Como saber o que sente a alma? Por isso, é essencial nascer de um sonho, como se o sonho despertasse comigo, na morte do sonho. Fiquei no sonho, sem sonhar. A única realidade do sonho é o meu ser. O ser, quando está sem sonhos, ama. Medem-se os sonhos pelo amor. Quando o amor se mistura com os sonhos, não sou eu, sou o amor! O amor diviniza os sonhos, os deixa descobrir a vida sem a vida! Há sonhos que dependem do amanhecer para existirem! O sonho nunca está completo, continua em outro sonho! O sonho dura na escuridão do dia, que é o dia em pura luz! O nascer de um sonho supera os sonhos, não sabe o que há na luz, por isso possui a escuridão. A escuridão é um sonho eterno, onde sou feliz, pois ninguém me vê, então essa alegria é só minha. Ela me quis, eu permiti que ela invadisse meus sonhos, num suspiro, sem o silêncio da dor. A dor é o sonho idealizado, nunca se concretiza, por isso faz mais parte de mim do que os meus sonhos. Enfim, suspirei em mim o respirar da vida, que é maior do que o céu, do que a minha vontade de ser feliz!

Pensar infinito é estagnar no que não sou

Meu corpo se decompõe, para se proteger da alma. O corpo não se habituaria a ser alma. Ninguém pode me encontrar como fuga, nem como encontro. Encontraste meu vazio sem mim, na distância do mar, onde o vazio se expande. O inencontrável no vazio é o amor, que nunca é vazio, é só. O amor protege a solidão, num vazio sem fim. As feridas da alma se assemelham à realidade, sem nenhuma dor. Alegria, vieste como sonho, onde a vida te vê, te sente, pelos sonhos que não tive. Sem sonhar, nem a vida é possível.
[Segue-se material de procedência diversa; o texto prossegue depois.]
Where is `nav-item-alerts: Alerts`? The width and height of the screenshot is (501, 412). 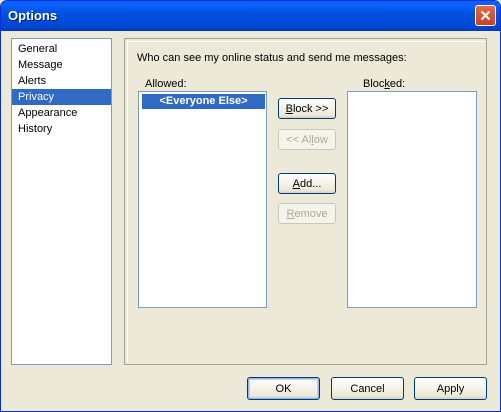 nav-item-alerts: Alerts is located at coordinates (62, 81).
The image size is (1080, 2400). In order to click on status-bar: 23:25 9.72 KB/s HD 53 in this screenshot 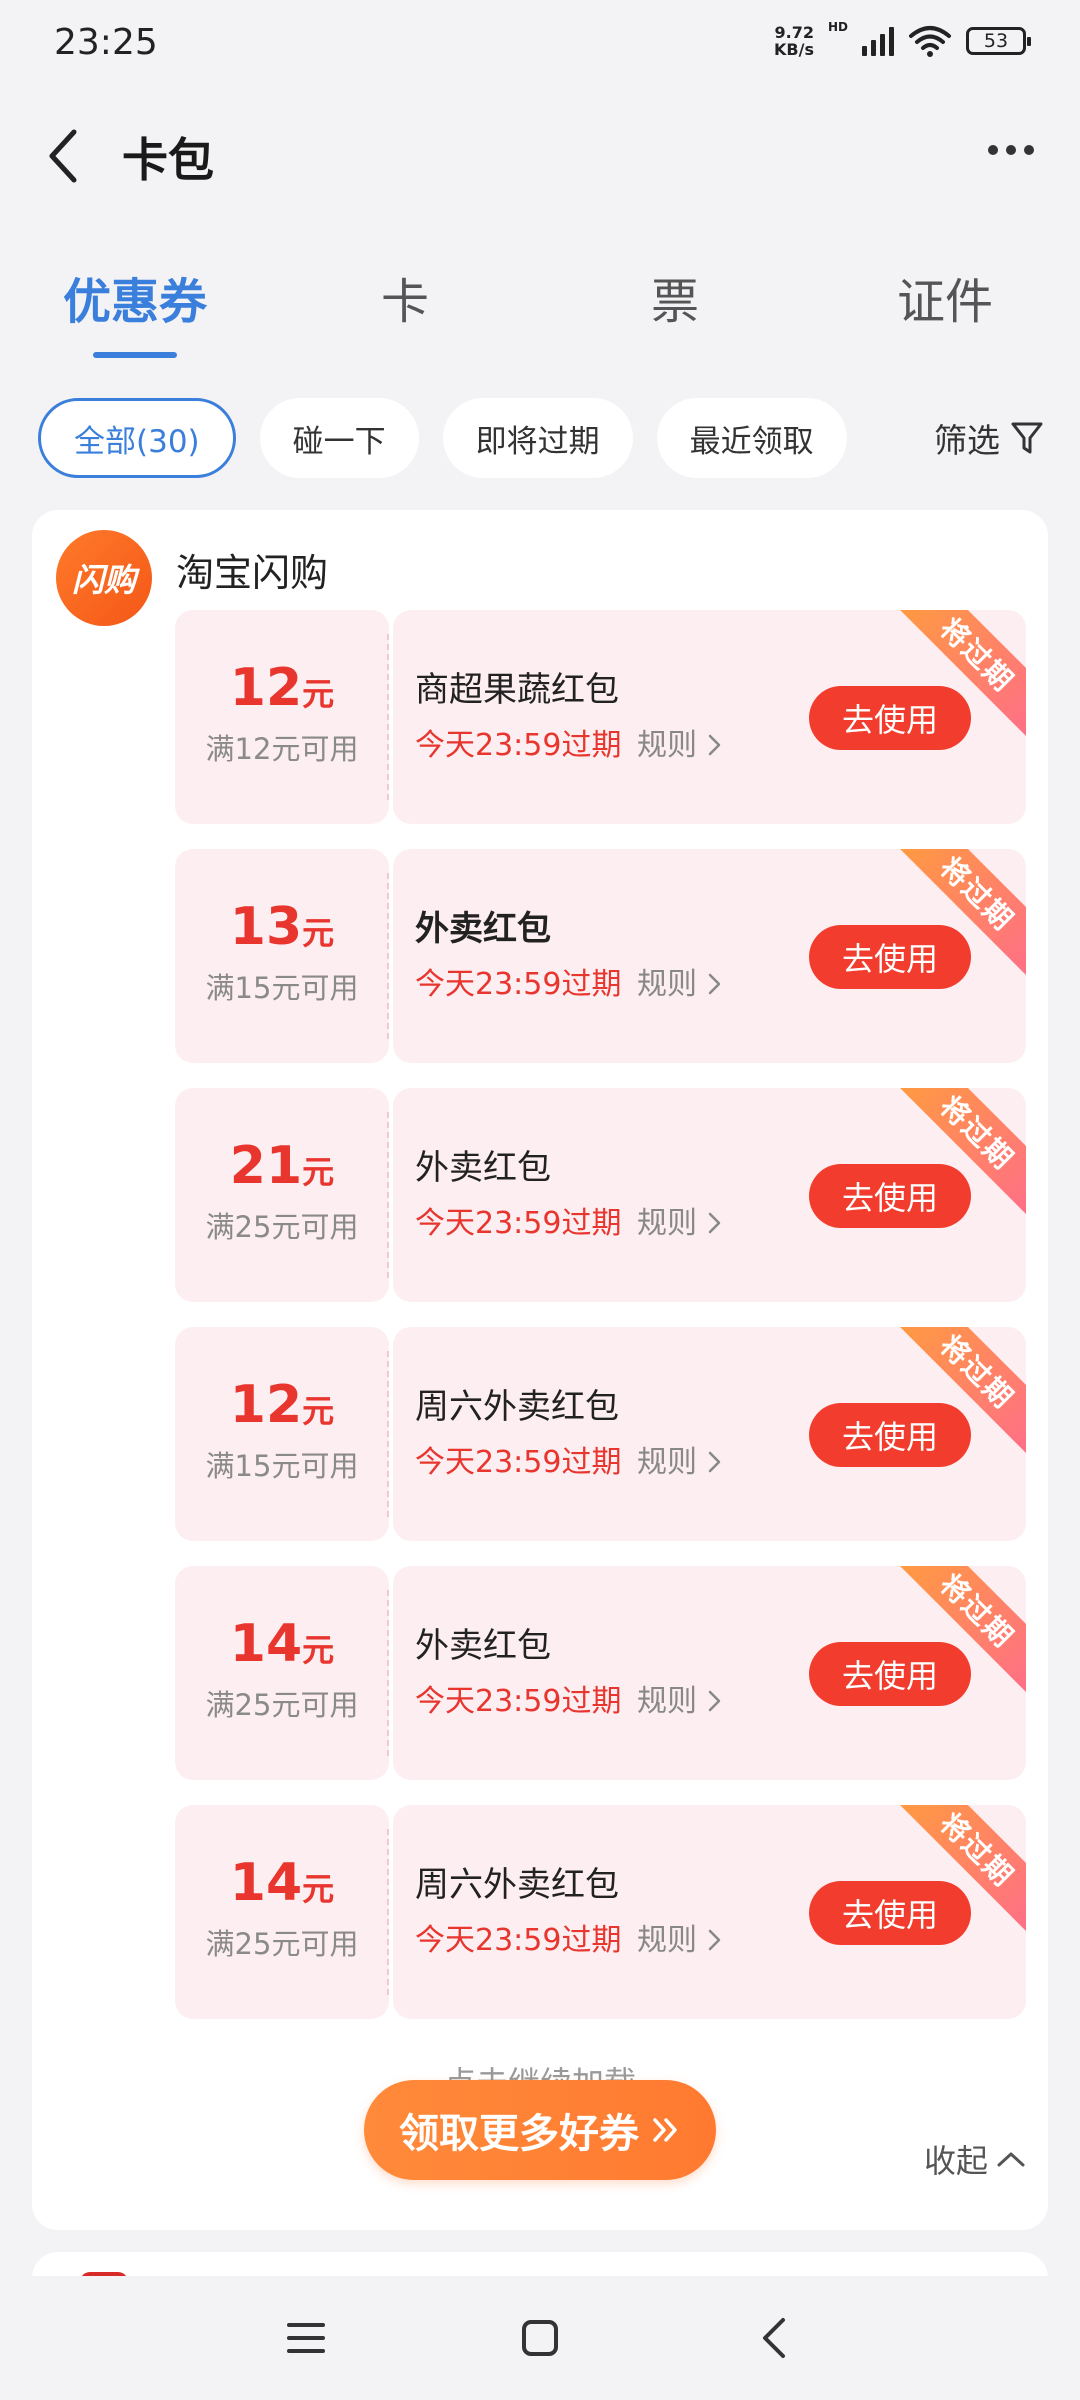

Mas eu quis a vida, no possível de mim. Escrever tira-me toda possibilidade de existir. Escrever não é existir. A mágoa me faz escrever o que não imaginava sentir. A distância de mim é a vida do meu pensamento. Livre, apenas o amor é livre, como se conhecesse meu pensar. Sem a vida, tudo permanece no infinito de mim mesma. A ilusão é uma maneira de perder a esperança na fé. O céu vive na ilusão do infinito, tudo tem fim, até o amor, que continua o mesmo no fim. O fim é o infinito maior. O céu não é finito, nem infinito, é uma paz, longe do tempo, que permanece sem o fim, sem o infinito.